# [THE REQUEST]
Copy every line of the records below word for word, leaving the pictures out of your copy.

# [MATERIAL PROVIDED]
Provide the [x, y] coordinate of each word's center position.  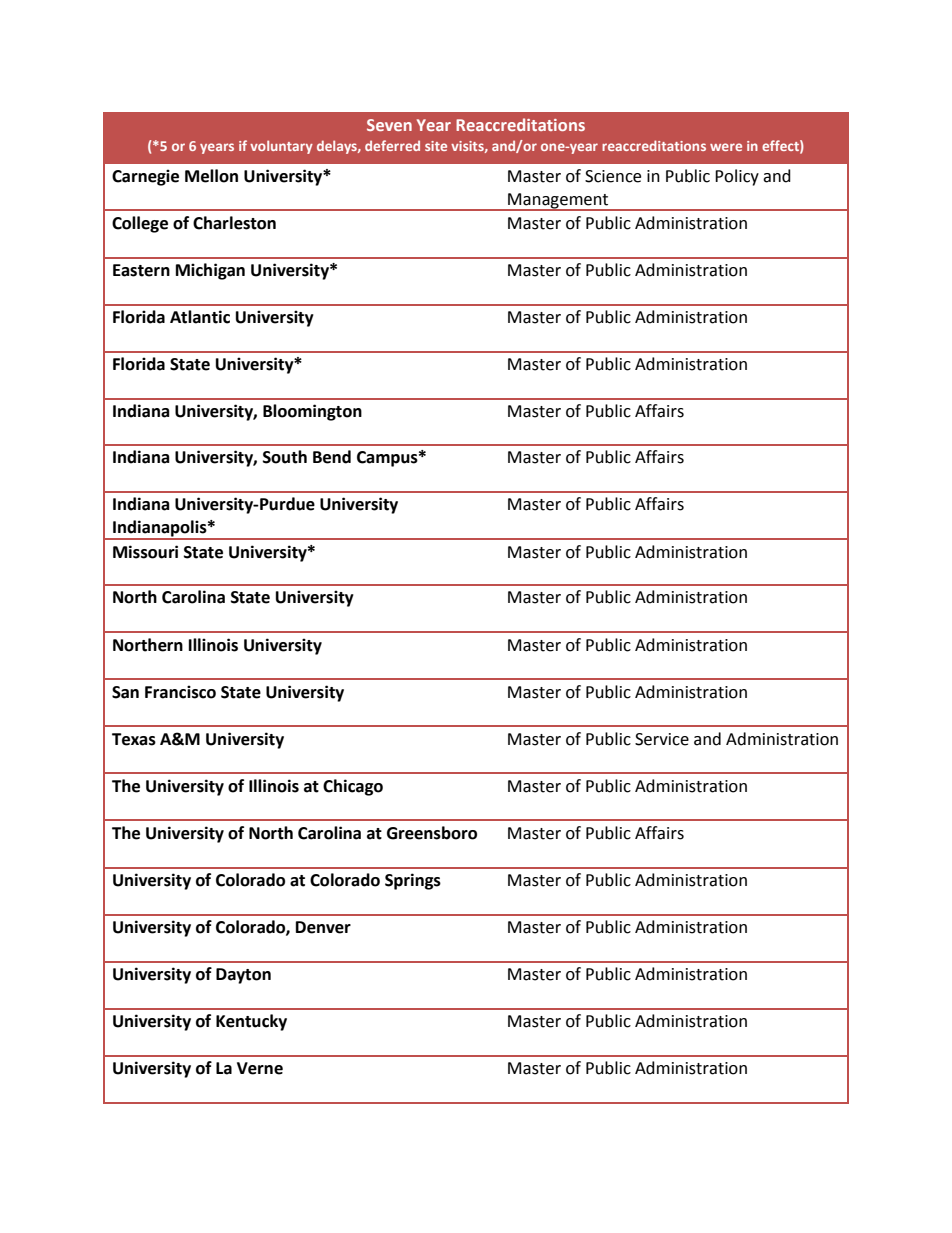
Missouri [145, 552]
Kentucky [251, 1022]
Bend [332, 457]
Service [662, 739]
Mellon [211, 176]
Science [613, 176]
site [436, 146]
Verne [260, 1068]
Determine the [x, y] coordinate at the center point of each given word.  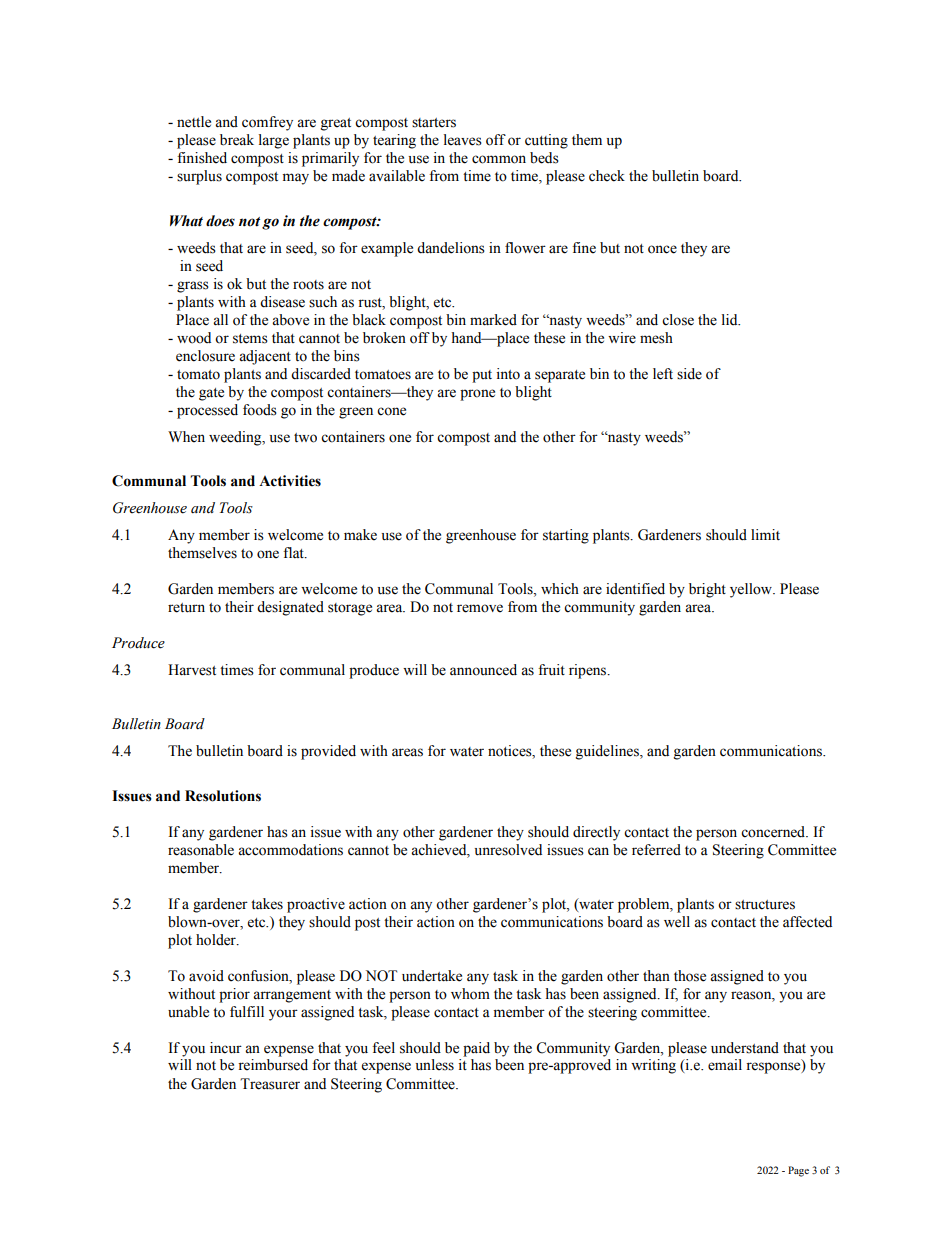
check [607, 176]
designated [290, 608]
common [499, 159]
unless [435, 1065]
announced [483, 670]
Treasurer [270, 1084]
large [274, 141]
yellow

# [SOLUTION]
Provide the [x, y] coordinate of each word's center position.  
Missouri [145, 552]
Kentucky [251, 1022]
Bend [332, 457]
Service [662, 739]
Mellon [211, 176]
Science [613, 176]
site [436, 146]
Verne [260, 1068]
Determine the [x, y] coordinate at the center point of each given word.  
check [607, 176]
designated [290, 608]
common [499, 159]
unless [435, 1065]
announced [483, 670]
Treasurer [270, 1084]
large [274, 141]
yellow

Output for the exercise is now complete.